_Assignment_. Return, from the lines below, each one that includes the word "will".
____
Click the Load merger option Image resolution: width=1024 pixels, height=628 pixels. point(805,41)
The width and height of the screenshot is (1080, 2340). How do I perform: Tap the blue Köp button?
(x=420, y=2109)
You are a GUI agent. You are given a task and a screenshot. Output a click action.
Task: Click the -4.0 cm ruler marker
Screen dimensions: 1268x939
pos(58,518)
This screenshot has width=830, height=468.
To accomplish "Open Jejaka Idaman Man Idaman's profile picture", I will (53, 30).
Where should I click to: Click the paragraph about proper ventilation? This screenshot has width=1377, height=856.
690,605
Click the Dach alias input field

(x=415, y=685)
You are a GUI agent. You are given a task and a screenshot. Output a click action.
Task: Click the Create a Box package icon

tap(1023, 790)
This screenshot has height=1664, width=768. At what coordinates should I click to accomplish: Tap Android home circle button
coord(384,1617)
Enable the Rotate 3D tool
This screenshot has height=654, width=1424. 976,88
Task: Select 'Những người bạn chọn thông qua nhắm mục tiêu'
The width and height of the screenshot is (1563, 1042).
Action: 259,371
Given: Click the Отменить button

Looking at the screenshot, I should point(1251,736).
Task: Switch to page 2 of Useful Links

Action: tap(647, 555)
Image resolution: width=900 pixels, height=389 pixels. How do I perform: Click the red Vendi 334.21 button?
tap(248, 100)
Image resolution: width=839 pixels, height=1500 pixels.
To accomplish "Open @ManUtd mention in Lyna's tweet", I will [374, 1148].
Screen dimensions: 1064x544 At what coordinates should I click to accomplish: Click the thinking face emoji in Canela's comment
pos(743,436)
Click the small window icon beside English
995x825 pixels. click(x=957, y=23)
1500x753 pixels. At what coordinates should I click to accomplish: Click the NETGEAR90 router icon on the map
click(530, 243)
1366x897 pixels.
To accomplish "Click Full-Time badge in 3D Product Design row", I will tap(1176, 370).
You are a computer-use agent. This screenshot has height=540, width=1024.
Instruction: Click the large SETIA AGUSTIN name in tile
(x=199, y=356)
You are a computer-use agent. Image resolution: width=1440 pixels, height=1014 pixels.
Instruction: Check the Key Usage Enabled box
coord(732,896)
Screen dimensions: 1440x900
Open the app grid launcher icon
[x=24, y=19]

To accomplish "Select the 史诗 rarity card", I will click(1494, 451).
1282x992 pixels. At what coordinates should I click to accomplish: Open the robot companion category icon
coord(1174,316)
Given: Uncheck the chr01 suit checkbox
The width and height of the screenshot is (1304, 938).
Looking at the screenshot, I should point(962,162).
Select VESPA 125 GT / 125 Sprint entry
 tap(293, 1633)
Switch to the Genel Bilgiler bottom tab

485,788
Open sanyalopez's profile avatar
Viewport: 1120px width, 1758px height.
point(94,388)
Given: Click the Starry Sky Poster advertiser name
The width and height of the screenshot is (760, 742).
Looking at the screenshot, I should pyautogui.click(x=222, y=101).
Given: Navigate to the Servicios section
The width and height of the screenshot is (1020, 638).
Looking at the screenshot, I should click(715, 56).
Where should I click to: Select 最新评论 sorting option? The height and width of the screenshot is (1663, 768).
____
_Written solution_.
To accomplish "Open Jejaka Idaman Man Idaman's profile picture", I will (53, 30).
To accomplish "Open @ManUtd mention in Lyna's tweet", I will [374, 1148].
To accomplish "Click Full-Time badge in 3D Product Design row", I will tap(1176, 370).
To accomplish "Select the 史诗 rarity card", I will click(1494, 451).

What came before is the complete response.